Leading the Way for a Trauma-informed Child Welfare System

Though mental health receives special attention every year on Oct. 10, World Mental Health Day, Texas CASA works year-round to improve mental health and substance abuse services for families involved in the child welfare system. We’d like to share with you some of those initiatives.

Utilizing data from the final report Understanding Trauma-Informed Care in the Texas Child Welfare System: Data and Recommendations from the Field (2015), Texas CASA’s Public Policy team is working to ensure that everyone involved in a child’s case receives proper training on identifying, understanding and advocating for the needs of children who have experienced trauma. It is important to remember that children in the foster care system experience trauma not only prior to removal, but also as a result of it. Not all damage from abuse, neglect, and loss of family and familiar environments is visible, and we as CASAs must educate ourselves and others on how to address special needs that lie beneath the surface.

One resource available for immediate use is the one-hour training video Trauma-Informed Advocacy, developed by the Children’s Commission in partnership with Texas CASA and the Shield-Ayres Foundation. This training, led by Regional Attorney for the Department of Family and Protective Services (DFPS) Elizabeth Watkins, JD, helps to introduce trauma-informed care and promote strategies for advocating for children in courtrooms, schools and placements.

It helps to think of children in the foster care system as icebergs, said Watkins.

“Underneath the surface of these kids is all the stuff we were never there for,” she explained. “What we see is the tip of the iceberg… [but] it’s the behavioral changes that we need to be aware of as well.”

In an effort to address these behavioral changes and special needs, Watkins promotes the three core principles of Trust-Based Relational Intervention® (TBRI®) developed by the Karyn Purvis Institute of Child Development: Empowering, Connecting and Correcting.

“You need to empower [these children]. You need to connect with them, and then you need to stay connected with them,” she said. “And then if you’re having those issues with behavior there are some strategies to correct that behavior.”

Providing case examples, Watkins illustrates how trauma-informed advocates can help safely bring issues to the surface, where they can be effectively dealt with and “melt away.”

Thanks to a grant from the Hogg Foundation for Mental Health, we have been able to hire two-year Public Policy Fellow Bryan Mares. Still in the research phase of his work, Mares says that most of his legislative proposals will be “focused on establishing prevention strategies and early detection for referral to services.”

These proposals include:

  1. Allocating more funding for adult mental health and prevention services, including services for families at risk of CPS involvement.
  2. Ensuring that everyone who interacts with children in foster care understands trauma-informed care so that these children are supported by a trauma-informed system.
  3. Allocating state funding for the expansion of family drug and mental health courts into other counties and for the identification and adoption of best practices. Mares will also develop proposals that would enable families to stay together when home safety is not a concern. This way, children can stay at home while their families receive outpatient mental health services.
  4. Supporting funding and expansion of family-based residential treatment facilities for substance abuse disorders so that children receive professional care while their parents receive inpatient treatment.
  5. Directing the Health and Human Services Commission (HHSC) to develop a Medicaid auto-renewal process so that former foster youth maintain federally-guaranteed coverage through age 26 and their mental health services are not disrupted.
  6. Supporting periodic mental health and substance abuse screenings for youth ages 15-26, a population with a higher risk of substance abuse, both in and out of foster care.

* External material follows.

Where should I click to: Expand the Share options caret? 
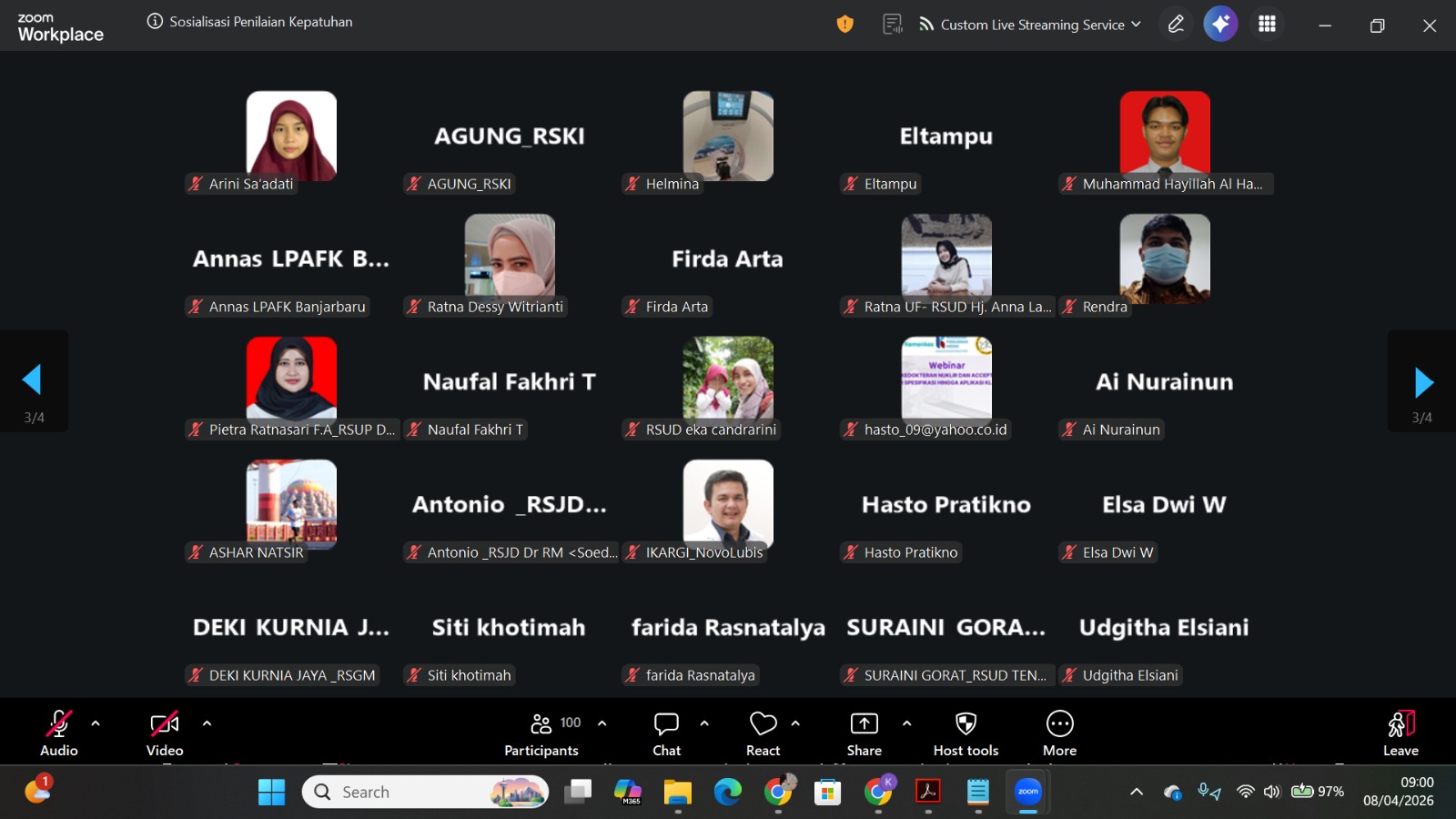tap(906, 723)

With the help of other advocacy groups and Superior Health Plan, Mares is also reviewing both the operational requirements and Medicaid reimbursement rates for mental health providers operating within the STAR Health network.

“We have an alarming rate of child removals where substance use or mental illness was a factor,” Mares said. “In addition to prevention practices, we need to improve our mental health services by going beyond medicated treatment and supplementing it with therapeutic interventions.”

Mares explained that not only do we need to identify and support communities with higher risks of CPS involvement and removals, we must also make concerted efforts to understand these communities.

“I think one thing we can work on is the use of culturally sensitive practices by behavioral providers and CASA volunteers,” he said. “[Furthermore,] families of color may be reluctant to seek treatment simply because of the perpetual stigma associated with mental illness within their culture. We can work to reduce this stigma by using a multicultural perspective in addition to addressing mental health the same way we do physical health.”